Exercise instructions
Filter the material below down to the lines with the word "computer" and give those lines.
Dataset Start Marker
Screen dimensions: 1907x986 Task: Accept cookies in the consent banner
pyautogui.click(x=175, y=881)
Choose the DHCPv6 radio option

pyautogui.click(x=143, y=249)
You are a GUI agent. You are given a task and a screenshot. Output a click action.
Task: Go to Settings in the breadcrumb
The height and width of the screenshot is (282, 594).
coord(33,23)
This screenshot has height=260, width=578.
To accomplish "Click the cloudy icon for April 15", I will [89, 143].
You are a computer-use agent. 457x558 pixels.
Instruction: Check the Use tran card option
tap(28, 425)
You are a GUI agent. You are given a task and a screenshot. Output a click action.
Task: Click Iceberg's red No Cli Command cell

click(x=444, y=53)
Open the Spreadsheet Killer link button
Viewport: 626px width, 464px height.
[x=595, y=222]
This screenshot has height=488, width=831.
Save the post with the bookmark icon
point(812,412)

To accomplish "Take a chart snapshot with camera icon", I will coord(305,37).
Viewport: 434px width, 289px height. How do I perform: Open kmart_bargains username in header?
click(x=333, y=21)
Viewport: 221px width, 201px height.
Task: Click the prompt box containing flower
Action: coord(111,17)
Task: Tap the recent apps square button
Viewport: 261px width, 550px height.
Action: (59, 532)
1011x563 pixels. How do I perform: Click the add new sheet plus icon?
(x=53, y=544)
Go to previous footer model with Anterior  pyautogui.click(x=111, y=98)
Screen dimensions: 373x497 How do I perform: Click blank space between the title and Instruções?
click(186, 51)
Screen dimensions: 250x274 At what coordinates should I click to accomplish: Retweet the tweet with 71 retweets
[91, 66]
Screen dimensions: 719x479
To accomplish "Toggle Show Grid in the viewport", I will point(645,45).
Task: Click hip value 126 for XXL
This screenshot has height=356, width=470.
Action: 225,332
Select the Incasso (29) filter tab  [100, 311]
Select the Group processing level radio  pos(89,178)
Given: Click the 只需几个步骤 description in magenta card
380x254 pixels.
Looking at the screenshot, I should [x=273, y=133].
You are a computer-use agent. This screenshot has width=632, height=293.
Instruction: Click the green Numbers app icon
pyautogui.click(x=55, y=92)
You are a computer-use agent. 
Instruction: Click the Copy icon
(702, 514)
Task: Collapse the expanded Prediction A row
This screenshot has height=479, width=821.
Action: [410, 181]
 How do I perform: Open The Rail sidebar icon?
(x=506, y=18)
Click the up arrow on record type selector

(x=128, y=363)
Dataset End Marker
Written solution
You are a computer-use agent. 457x558 pixels.
You are a computer-use agent. This screenshot has width=632, height=293.
You are a computer-use agent. 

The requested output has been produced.